DHHC enzymes palmitoylate and APT enzymes depalmitoylate proteins44,45 (Fig. 4d). Because DHHC3 is expressed and functionally active in endothelial cells46, we hypothesized that it regulates baseline mVEGFR1 levels. We confirmed reduced DHHC3 protein with siRNA knockdown (Fig. 4g, Supplementary Fig. 4c,d), and found that DHHC3 knockdown in HUVEC significantly lowered baseline mVEGFR1 levels (Fig. 4e–g, Supplementary Fig. 4d) and reduced mVEGFR1 captured by the Acyl-RAC assay compared to controls, suggesting reduced palmitoylation of the receptor (Fig. 4h). In contrast, reduction of another palmitoylating enzyme expressed in endothelial cells, DHHC7, did not affect mVEGFR1 levels (Supplementary Fig. 4e), while over-expression of DHHC3 increased levels of mVEGFR1 in endothelial cells (Fig. 4i).

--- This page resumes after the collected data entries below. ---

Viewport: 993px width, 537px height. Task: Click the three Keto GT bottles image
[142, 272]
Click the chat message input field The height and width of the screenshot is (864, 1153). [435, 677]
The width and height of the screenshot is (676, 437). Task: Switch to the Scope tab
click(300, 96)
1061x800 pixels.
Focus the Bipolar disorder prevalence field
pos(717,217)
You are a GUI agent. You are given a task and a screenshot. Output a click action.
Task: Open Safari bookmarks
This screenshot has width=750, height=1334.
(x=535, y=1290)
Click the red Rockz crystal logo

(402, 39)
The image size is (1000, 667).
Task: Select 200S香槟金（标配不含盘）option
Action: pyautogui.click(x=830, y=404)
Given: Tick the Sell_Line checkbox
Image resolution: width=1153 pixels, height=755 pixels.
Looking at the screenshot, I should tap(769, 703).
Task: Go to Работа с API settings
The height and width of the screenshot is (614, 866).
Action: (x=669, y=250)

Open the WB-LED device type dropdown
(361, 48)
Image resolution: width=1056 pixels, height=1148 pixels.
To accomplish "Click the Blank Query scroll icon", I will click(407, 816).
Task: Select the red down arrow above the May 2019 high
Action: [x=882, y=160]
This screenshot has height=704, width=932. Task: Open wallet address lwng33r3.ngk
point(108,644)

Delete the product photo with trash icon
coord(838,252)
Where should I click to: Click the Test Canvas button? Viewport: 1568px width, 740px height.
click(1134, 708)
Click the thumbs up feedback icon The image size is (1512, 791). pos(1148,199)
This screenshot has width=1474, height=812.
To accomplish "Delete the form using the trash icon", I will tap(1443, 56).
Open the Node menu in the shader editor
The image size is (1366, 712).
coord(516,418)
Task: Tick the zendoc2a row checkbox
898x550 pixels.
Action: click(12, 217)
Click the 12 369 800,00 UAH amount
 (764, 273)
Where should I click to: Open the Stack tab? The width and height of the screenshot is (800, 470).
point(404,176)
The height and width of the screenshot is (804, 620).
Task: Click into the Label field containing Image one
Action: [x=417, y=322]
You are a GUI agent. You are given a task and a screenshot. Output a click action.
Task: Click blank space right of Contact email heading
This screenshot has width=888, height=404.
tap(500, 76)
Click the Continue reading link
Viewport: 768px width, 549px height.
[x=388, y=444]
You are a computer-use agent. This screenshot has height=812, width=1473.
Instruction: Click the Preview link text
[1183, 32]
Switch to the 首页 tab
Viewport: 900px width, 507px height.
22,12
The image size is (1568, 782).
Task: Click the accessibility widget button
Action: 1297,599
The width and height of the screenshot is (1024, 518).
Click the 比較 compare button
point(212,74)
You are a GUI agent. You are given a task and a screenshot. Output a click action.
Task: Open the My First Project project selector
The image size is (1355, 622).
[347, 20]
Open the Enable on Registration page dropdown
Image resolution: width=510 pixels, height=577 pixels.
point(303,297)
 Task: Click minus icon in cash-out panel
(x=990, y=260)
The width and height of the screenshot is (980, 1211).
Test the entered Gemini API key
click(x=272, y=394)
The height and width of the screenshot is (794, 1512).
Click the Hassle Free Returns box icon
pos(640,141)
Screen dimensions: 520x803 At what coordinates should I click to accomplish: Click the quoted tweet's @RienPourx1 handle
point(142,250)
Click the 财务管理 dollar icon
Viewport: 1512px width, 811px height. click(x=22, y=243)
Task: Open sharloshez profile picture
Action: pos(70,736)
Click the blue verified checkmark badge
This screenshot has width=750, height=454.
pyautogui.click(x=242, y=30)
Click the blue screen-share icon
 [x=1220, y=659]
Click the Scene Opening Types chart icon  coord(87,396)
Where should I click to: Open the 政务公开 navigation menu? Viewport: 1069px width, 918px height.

Thus, DHHC3 regulates mVEGFR1 stability in endothelial cells, perhaps via direct palmitoylation of mVEGFR1.
We next asked whether loss of the depalmitoylating enzyme APT1 prevented ligand-induced degradation of mVEGFR1, and found that APT1 knockdown along with incubation with either VEGF-A or PLGF blocked loss of mVEGFR1 and caused upregulation of mVEGFR1 levels, perhaps as a result of impaired turnover (Fig. 4j,k). In contrast, APT1 knockdown did not significantly alter VEGFR2 levels, although downregulation of VEGFR2 with VEGF-A and upregulation with PLGF treatment was observed, as has been reported in other systems47. We next assessed the effects of DHHC3 knockdown on sprouting angiogenesis, and showed increased sprouting with reduced DHHC3 levels (Fig. 4l–n). Thus, the proximate regulators of mVEGFR1 palmitoylation and stability in endothelial cells are likely DHHC3 and APT1.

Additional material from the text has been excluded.